Procedural due process requires that parties must be adequately notified of agency actions that will impact their rights, privileges and immunities.[24] Due process is satisfied when notice is sent in a manner reasonably calculated to apprise a person of her opportunity to be heard.[25] Generally, for notice to be effective, it must be received; however, in Delaware, the law presumes that mailed material that is correctly stamped and addressed was received by the party to whom it was addressed.[26] The presumption of receipt may be bolstered by other facts including that the party claiming lack of receipt actually received subsequent mailed material at the same address.[27] The presumption of receipt may be rebutted where the party asserting lack of receipt shows that the mail was never in fact received[28] but "mere denial of receipt is insufficient to rebut the presumption."[29]

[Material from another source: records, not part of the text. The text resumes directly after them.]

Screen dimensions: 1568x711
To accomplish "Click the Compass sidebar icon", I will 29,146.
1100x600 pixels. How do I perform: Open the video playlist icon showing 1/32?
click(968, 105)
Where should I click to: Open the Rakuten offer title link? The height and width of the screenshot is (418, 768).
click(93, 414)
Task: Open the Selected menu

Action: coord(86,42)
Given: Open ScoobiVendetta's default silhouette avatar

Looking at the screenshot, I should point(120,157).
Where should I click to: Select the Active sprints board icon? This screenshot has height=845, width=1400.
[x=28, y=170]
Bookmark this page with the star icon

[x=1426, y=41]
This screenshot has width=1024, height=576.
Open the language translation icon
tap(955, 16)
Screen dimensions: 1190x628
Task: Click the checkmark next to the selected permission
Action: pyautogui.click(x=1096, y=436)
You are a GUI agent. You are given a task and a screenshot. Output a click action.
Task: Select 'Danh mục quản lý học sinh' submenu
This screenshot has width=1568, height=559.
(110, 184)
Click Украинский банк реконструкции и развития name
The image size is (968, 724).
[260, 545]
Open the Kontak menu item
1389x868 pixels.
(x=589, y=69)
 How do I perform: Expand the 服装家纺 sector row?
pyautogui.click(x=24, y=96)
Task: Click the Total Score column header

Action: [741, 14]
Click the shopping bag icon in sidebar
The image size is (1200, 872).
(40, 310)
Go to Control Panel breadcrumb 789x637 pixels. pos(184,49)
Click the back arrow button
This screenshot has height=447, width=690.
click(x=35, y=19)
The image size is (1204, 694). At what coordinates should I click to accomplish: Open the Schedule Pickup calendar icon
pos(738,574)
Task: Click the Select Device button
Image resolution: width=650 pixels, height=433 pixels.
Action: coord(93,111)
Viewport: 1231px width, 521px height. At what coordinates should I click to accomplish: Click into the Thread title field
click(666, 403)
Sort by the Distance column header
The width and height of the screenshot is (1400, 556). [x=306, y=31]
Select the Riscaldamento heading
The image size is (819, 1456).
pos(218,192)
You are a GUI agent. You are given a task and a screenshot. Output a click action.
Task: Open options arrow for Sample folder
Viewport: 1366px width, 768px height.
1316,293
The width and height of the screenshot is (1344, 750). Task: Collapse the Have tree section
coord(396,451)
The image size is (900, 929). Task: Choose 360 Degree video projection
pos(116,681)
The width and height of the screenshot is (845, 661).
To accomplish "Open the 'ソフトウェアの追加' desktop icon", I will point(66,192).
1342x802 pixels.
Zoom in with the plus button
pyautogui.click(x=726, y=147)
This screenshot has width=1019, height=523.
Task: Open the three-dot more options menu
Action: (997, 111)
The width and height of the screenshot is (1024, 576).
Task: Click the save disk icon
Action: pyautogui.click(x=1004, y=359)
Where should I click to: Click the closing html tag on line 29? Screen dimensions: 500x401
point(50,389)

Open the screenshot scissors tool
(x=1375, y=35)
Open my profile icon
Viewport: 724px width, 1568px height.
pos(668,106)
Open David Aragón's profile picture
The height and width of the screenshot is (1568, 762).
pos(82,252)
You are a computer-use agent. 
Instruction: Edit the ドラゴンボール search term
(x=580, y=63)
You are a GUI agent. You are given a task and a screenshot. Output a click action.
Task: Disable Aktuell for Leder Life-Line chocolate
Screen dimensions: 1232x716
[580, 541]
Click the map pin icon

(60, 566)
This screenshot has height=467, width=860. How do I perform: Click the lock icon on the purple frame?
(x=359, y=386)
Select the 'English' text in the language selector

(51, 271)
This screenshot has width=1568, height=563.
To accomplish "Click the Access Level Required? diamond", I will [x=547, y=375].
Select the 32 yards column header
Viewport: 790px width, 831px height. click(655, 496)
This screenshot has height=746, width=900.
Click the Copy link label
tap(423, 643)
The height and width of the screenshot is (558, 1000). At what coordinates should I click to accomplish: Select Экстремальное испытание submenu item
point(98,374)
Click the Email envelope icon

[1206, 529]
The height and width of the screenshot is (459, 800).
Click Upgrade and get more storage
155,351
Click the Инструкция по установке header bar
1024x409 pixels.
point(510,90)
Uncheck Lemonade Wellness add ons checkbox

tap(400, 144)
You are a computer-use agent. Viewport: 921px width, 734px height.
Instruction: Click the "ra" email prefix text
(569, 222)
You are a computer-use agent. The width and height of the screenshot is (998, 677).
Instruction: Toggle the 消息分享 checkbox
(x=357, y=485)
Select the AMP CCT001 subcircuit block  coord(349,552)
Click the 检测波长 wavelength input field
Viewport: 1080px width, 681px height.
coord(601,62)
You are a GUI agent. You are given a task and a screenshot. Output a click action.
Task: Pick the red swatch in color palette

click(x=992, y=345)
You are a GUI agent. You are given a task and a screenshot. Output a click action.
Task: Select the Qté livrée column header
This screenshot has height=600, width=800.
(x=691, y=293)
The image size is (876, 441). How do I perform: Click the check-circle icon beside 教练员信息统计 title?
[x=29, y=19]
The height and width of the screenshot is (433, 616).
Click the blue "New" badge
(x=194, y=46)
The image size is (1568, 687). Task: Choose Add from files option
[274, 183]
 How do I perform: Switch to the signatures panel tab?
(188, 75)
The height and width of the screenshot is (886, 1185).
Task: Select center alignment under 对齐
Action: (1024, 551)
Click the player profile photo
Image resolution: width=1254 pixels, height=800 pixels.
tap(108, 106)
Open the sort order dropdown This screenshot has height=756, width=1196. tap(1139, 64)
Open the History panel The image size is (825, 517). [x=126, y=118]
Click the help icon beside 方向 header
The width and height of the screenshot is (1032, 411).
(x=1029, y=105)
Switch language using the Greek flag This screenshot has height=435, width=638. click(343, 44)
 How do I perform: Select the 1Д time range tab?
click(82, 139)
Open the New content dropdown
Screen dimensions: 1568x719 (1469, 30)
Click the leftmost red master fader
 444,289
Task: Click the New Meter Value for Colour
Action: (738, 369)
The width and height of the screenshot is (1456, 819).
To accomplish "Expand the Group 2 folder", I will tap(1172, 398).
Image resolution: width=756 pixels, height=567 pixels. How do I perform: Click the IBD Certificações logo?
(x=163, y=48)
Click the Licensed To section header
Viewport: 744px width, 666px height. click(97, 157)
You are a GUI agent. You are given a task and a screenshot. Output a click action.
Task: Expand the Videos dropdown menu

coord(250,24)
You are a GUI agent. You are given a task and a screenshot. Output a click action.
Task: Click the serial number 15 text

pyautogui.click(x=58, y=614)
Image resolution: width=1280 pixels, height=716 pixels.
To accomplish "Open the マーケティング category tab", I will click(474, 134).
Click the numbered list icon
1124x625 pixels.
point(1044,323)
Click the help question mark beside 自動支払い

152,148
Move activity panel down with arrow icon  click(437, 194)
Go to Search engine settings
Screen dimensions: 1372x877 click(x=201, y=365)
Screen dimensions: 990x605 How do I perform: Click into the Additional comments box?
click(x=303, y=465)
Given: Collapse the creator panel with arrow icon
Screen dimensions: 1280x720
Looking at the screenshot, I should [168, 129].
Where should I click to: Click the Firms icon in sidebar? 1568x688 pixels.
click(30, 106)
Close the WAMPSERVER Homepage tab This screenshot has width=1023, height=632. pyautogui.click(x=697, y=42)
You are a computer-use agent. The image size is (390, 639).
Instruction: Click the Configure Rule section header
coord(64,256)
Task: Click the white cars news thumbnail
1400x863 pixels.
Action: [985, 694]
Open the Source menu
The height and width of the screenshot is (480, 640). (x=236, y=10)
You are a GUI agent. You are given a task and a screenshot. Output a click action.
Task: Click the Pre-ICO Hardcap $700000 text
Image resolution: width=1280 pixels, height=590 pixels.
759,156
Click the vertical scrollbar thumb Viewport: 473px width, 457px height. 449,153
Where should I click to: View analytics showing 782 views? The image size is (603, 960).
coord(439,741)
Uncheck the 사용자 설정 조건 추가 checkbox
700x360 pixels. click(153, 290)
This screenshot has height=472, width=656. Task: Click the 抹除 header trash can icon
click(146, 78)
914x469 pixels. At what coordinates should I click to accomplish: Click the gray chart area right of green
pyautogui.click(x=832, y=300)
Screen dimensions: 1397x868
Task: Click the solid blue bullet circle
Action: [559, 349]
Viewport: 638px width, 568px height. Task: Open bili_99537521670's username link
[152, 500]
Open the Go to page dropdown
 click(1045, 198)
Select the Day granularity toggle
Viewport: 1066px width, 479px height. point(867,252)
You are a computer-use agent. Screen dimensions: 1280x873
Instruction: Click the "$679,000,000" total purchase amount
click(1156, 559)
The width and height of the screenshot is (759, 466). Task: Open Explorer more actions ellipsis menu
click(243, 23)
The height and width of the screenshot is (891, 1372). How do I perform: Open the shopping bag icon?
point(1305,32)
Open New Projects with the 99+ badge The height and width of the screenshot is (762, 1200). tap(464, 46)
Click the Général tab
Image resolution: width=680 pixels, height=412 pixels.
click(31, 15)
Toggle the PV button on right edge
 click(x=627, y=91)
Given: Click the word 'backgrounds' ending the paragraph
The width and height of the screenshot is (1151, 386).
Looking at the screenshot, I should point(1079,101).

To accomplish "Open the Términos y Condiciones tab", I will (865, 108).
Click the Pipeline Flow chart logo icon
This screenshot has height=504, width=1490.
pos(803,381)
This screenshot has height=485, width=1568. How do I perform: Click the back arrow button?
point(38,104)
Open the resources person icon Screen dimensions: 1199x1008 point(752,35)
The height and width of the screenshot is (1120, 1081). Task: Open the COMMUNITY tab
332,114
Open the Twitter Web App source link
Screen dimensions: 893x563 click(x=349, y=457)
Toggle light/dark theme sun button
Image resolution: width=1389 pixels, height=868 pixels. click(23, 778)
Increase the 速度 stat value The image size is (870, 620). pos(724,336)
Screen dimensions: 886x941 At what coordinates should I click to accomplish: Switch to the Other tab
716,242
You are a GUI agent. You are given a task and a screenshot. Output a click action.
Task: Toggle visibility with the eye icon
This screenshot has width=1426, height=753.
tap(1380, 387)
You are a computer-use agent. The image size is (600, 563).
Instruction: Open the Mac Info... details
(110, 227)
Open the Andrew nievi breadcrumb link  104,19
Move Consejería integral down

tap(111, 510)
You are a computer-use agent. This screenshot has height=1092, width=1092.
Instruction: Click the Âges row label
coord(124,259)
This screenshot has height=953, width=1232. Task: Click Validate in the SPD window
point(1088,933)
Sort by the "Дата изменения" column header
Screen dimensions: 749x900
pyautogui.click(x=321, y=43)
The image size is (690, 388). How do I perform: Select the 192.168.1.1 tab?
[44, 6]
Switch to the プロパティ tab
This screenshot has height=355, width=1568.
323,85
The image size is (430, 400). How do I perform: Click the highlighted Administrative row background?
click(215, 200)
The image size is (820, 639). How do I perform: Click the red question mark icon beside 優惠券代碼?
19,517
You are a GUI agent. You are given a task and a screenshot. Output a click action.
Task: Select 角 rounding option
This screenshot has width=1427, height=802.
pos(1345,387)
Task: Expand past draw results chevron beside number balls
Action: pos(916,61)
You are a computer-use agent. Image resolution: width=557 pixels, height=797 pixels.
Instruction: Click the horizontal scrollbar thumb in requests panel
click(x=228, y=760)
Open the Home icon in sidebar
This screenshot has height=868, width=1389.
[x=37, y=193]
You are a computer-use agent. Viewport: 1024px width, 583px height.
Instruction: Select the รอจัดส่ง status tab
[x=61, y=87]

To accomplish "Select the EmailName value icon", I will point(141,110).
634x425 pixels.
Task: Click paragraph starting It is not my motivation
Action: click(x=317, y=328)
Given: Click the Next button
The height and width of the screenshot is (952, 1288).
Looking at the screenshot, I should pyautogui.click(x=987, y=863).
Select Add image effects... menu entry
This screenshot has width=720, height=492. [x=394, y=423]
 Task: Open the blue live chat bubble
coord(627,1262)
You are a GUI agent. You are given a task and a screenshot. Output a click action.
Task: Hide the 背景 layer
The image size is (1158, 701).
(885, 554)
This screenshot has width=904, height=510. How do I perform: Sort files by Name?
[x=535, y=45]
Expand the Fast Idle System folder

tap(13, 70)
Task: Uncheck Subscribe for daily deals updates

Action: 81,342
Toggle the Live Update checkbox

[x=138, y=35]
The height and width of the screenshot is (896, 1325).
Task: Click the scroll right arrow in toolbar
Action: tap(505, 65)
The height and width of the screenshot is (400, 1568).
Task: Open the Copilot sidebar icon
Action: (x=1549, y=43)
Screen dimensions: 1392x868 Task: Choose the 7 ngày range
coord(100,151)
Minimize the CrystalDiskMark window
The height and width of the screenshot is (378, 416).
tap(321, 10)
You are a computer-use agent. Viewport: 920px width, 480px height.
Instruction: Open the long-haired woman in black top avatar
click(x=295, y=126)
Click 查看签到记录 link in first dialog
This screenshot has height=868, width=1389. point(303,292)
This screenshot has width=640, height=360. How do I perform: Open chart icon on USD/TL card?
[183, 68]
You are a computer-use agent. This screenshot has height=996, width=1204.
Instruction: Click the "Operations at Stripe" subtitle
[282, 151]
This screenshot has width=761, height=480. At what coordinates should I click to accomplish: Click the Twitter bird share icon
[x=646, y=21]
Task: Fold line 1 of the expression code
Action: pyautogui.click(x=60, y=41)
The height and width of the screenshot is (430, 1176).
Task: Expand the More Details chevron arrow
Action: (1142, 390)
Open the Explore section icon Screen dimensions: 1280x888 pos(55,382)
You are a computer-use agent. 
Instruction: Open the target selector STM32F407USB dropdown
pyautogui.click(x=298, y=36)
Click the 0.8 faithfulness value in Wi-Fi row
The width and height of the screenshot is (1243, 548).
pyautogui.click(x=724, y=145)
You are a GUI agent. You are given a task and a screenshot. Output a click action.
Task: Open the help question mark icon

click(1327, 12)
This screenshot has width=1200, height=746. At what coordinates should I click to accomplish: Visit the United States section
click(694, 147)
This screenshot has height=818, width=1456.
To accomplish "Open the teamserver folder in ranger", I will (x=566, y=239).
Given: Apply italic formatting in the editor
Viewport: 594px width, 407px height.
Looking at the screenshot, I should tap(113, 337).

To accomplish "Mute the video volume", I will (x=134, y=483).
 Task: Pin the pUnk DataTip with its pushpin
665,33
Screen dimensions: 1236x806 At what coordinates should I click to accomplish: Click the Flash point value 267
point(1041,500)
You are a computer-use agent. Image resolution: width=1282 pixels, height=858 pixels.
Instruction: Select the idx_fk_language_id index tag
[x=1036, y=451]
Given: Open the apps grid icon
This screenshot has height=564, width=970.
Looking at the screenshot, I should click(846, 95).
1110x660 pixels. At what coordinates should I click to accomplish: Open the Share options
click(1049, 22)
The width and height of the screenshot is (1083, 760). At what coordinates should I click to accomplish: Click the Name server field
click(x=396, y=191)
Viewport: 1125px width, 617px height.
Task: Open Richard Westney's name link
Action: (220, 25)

Appellant asserts that she did not actually receive the Deficiency Letter at her home address but Appellant does not claim that the Deficiency Letter was improperly addressed or lacked postage. She concedes that she received the Notice of Determination three weeks later at the same address. Therefore, the Board's presumption that Appellant received notice of the deficiency in the mail is supported by substantial evidence and the Board did not commit legal error.

VI. CONCLUSION

The Court finds that the Board's decision to deny unemployment insurance benefits for the week ending October 19, 2013 is supported by substantial evidence and is free from legal error. Therefore, the decision of the Board is hereby AFFIRMED.

IT IS SO ORDERED.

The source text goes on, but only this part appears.